CHAPTER 6 CONCLUSION AND FUTURE SCOPE 153 Estimation of Forecast Uncertainty Uncertainty analysis of the wind forecasts made plays a key role in grid integration and other power system operations. Use of Wind Power Forecasting in Power System Operations. Accurate models for wind power forecasting aids in several power system operations like operating reserve requirements, unit commitment, dispatch formulations etc. Wind Power Trading Under Uncertainty in Electricity Markets Accurate models for wind power forecasting can transform a wind farm into a wind power plant. It will help the wind farm operators to trade the electricity for higher revenues, competitively with the other conventional sources.
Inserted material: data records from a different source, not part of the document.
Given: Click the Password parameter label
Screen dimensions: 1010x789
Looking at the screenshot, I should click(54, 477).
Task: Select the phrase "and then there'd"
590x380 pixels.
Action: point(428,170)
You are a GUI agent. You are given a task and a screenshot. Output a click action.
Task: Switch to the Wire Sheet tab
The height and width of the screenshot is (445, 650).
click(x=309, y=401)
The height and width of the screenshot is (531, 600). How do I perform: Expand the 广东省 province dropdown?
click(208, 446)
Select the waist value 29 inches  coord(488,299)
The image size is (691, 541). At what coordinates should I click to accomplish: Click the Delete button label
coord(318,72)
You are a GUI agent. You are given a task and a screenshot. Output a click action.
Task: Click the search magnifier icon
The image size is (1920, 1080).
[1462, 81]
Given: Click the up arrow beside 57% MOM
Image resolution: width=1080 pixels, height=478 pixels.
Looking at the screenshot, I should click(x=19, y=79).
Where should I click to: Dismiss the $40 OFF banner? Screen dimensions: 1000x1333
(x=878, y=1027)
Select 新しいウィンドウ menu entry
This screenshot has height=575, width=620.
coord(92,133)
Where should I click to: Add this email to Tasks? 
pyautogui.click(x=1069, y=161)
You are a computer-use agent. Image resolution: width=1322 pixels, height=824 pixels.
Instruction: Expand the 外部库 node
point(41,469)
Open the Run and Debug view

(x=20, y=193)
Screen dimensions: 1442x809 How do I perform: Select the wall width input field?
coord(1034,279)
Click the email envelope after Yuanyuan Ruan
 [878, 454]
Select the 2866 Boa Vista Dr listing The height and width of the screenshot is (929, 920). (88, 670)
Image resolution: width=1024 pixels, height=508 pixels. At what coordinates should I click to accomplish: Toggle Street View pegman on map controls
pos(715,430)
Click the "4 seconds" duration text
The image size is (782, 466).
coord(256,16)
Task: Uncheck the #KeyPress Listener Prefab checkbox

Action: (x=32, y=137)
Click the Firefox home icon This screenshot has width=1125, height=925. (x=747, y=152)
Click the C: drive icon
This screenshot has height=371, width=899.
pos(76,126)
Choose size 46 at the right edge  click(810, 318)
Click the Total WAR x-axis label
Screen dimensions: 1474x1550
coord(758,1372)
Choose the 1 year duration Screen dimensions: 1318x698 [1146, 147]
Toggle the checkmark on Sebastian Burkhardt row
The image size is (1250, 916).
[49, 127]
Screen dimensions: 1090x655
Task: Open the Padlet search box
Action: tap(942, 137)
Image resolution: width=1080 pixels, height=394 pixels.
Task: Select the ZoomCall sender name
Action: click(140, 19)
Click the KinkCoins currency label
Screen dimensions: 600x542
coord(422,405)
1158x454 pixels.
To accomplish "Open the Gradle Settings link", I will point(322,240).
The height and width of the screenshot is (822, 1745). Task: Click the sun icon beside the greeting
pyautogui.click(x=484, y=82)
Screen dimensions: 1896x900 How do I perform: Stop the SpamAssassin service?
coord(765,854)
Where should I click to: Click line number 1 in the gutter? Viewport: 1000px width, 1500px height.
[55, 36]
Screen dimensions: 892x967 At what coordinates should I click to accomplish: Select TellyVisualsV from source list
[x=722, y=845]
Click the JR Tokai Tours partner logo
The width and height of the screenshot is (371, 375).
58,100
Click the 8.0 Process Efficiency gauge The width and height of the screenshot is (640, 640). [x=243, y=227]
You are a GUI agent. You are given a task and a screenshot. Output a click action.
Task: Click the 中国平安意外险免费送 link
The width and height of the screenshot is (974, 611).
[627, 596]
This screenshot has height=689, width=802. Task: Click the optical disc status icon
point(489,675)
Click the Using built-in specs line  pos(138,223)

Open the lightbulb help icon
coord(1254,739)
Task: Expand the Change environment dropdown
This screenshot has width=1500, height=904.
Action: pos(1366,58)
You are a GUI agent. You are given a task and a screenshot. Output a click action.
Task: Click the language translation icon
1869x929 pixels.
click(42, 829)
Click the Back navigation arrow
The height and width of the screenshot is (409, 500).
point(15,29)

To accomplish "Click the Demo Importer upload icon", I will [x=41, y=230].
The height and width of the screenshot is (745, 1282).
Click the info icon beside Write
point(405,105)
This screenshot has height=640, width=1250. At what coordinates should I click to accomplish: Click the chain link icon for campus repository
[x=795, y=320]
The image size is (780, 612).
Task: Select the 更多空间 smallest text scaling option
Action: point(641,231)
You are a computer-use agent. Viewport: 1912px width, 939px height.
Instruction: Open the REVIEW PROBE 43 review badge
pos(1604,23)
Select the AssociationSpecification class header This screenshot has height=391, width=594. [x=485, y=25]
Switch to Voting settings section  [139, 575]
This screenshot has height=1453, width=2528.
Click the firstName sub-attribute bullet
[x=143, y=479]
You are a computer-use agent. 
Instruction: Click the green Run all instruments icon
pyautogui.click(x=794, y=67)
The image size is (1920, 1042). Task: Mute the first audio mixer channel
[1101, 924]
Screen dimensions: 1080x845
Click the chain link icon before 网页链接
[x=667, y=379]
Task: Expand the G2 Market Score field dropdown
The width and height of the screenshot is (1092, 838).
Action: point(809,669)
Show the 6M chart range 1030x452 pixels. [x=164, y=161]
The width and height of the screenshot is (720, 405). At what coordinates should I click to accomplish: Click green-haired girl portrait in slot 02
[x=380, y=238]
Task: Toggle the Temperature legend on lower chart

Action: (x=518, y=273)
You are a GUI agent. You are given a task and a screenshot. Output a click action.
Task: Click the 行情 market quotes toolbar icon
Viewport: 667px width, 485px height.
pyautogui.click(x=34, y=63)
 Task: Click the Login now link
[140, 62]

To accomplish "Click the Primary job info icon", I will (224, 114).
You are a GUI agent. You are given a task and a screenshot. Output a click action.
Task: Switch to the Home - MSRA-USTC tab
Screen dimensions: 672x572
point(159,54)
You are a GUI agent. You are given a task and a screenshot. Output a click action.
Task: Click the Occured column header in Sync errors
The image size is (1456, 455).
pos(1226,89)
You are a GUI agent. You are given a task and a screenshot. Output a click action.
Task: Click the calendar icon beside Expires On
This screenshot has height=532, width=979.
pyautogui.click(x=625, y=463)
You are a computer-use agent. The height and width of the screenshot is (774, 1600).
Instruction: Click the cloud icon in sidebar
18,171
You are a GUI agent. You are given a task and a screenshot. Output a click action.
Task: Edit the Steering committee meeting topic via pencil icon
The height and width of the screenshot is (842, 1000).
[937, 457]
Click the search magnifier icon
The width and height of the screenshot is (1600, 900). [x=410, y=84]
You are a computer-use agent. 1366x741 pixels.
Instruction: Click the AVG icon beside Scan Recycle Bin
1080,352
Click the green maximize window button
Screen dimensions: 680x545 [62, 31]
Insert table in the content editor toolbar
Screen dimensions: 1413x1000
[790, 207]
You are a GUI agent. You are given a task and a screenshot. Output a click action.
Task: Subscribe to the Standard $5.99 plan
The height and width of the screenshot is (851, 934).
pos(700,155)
Peik- Herfeh et al (2013) developed a decision making model of a virtual power plant under uncertainties for bidding in a day-ahead market using point estimate method. Condition Monitoring of Wind Farms Good performing forecasting models for wind power and wind turbine power curve models can also be used as performance indicator for the health of a wind turbine. Wind Forecasting and Offshore Wind Farms Due to limited land area in several regions, many countries are already into offshore wind farms. These offshore wind farms have opened up huge prospects of research in operation, maintenance, control of wind farms and wind resource assessment to identify potential sites etc.